*Task brief:* Take the data that follows and return it exactly.

Collected data entries:
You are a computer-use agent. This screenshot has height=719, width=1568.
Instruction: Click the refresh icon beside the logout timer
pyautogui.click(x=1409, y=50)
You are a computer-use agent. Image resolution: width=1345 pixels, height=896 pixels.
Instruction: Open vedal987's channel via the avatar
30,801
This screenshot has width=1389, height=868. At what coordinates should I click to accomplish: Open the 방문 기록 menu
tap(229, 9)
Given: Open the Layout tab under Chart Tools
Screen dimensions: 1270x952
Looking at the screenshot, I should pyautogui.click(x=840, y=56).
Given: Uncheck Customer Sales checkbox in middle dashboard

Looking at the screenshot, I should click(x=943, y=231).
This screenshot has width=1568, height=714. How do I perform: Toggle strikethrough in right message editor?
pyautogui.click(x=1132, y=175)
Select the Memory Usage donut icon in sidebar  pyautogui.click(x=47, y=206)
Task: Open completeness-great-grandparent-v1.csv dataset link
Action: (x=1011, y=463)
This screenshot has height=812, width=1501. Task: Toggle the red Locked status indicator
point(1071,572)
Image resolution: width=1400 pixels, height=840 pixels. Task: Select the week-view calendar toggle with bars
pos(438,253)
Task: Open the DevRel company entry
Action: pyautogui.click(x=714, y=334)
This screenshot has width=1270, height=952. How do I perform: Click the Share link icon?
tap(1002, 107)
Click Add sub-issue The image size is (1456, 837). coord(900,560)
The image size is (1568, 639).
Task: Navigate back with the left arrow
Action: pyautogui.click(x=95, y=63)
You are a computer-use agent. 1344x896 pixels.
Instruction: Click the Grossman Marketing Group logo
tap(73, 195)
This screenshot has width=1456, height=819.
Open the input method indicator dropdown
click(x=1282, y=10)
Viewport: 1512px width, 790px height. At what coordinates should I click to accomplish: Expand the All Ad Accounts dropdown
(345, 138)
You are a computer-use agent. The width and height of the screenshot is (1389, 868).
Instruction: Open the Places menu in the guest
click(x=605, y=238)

*Response to the task:*
You are a computer-use agent. This screenshot has height=719, width=1568.
Instruction: Click the refresh icon beside the logout timer
pyautogui.click(x=1409, y=50)
You are a computer-use agent. Image resolution: width=1345 pixels, height=896 pixels.
Instruction: Open vedal987's channel via the avatar
30,801
This screenshot has width=1389, height=868. At what coordinates should I click to accomplish: Open the 방문 기록 menu
tap(229, 9)
Given: Open the Layout tab under Chart Tools
Screen dimensions: 1270x952
Looking at the screenshot, I should pyautogui.click(x=840, y=56).
Given: Uncheck Customer Sales checkbox in middle dashboard

Looking at the screenshot, I should click(x=943, y=231).
This screenshot has width=1568, height=714. How do I perform: Toggle strikethrough in right message editor?
pyautogui.click(x=1132, y=175)
Select the Memory Usage donut icon in sidebar  pyautogui.click(x=47, y=206)
Task: Open completeness-great-grandparent-v1.csv dataset link
Action: (x=1011, y=463)
This screenshot has height=812, width=1501. Task: Toggle the red Locked status indicator
point(1071,572)
Image resolution: width=1400 pixels, height=840 pixels. Task: Select the week-view calendar toggle with bars
pos(438,253)
Task: Open the DevRel company entry
Action: pyautogui.click(x=714, y=334)
This screenshot has width=1270, height=952. How do I perform: Click the Share link icon?
tap(1002, 107)
Click Add sub-issue The image size is (1456, 837). coord(900,560)
The image size is (1568, 639).
Task: Navigate back with the left arrow
Action: pyautogui.click(x=95, y=63)
You are a computer-use agent. 1344x896 pixels.
Instruction: Click the Grossman Marketing Group logo
tap(73, 195)
This screenshot has width=1456, height=819.
Open the input method indicator dropdown
click(x=1282, y=10)
Viewport: 1512px width, 790px height. At what coordinates should I click to accomplish: Expand the All Ad Accounts dropdown
(345, 138)
You are a computer-use agent. The width and height of the screenshot is (1389, 868).
Instruction: Open the Places menu in the guest
click(x=605, y=238)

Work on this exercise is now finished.